[INFORMATION — start]
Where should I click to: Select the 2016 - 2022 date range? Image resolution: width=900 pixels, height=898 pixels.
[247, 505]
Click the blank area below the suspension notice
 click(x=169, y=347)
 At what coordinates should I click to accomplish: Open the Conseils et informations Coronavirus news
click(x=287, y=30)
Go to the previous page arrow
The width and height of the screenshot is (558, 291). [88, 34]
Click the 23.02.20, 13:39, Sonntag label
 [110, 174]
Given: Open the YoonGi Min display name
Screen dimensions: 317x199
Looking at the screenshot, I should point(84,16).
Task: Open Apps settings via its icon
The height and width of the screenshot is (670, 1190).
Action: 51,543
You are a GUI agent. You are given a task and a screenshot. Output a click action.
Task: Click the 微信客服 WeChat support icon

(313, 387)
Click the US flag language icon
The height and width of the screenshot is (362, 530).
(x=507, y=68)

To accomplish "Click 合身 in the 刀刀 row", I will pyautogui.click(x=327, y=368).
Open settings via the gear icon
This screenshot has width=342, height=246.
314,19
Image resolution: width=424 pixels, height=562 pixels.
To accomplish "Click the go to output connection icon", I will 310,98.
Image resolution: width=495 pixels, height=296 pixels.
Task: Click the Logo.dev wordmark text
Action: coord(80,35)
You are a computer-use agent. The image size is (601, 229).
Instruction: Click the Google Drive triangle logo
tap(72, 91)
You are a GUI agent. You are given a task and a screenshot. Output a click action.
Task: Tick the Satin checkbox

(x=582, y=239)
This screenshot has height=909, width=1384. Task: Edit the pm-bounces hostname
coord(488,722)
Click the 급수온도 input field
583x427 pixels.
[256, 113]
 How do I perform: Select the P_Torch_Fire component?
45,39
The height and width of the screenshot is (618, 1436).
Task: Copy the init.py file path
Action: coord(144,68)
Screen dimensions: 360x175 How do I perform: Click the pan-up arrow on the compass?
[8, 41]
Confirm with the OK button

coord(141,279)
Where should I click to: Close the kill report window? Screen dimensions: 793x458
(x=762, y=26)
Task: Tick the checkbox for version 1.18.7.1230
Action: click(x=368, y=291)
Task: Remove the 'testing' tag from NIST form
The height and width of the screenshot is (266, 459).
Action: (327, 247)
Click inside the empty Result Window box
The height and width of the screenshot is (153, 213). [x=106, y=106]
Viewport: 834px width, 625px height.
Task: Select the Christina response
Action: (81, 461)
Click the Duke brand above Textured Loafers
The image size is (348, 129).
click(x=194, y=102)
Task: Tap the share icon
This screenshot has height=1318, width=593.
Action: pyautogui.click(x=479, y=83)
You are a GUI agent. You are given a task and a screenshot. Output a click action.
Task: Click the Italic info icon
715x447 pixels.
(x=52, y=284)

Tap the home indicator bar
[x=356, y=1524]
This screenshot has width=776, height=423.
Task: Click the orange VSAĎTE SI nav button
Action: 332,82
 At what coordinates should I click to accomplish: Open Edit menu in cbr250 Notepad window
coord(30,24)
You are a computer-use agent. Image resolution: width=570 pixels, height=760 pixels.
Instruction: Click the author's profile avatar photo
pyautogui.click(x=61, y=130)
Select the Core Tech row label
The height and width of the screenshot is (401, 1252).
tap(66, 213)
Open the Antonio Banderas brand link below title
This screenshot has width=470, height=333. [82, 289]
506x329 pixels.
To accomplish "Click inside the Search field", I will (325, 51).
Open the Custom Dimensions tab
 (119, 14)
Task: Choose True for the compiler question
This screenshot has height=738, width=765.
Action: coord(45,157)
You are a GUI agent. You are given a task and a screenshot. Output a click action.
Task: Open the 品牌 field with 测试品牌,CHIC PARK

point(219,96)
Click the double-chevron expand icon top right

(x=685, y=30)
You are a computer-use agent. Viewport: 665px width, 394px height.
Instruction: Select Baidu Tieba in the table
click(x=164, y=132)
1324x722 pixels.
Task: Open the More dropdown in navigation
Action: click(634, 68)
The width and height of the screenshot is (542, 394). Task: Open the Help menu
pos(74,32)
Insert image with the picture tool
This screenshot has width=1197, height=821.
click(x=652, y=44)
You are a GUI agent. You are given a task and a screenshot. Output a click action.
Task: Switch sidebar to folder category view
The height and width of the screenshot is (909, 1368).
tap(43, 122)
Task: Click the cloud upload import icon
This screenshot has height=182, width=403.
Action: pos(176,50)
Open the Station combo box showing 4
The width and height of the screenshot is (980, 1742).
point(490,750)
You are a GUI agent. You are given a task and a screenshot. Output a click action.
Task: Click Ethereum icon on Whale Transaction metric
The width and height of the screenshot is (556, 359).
[INFORMATION — finish]
[EXERCISE AIM]: The lines to return run from the one containing "This screenshot has height=182, width=403." through the last line of the records above. Give them exactly and include nothing more.

[OUTPUT OF THE EXERCISE]:
This screenshot has height=182, width=403.
Action: pos(176,50)
Open the Station combo box showing 4
The width and height of the screenshot is (980, 1742).
point(490,750)
You are a GUI agent. You are given a task and a screenshot. Output a click action.
Task: Click Ethereum icon on Whale Transaction metric
The width and height of the screenshot is (556, 359).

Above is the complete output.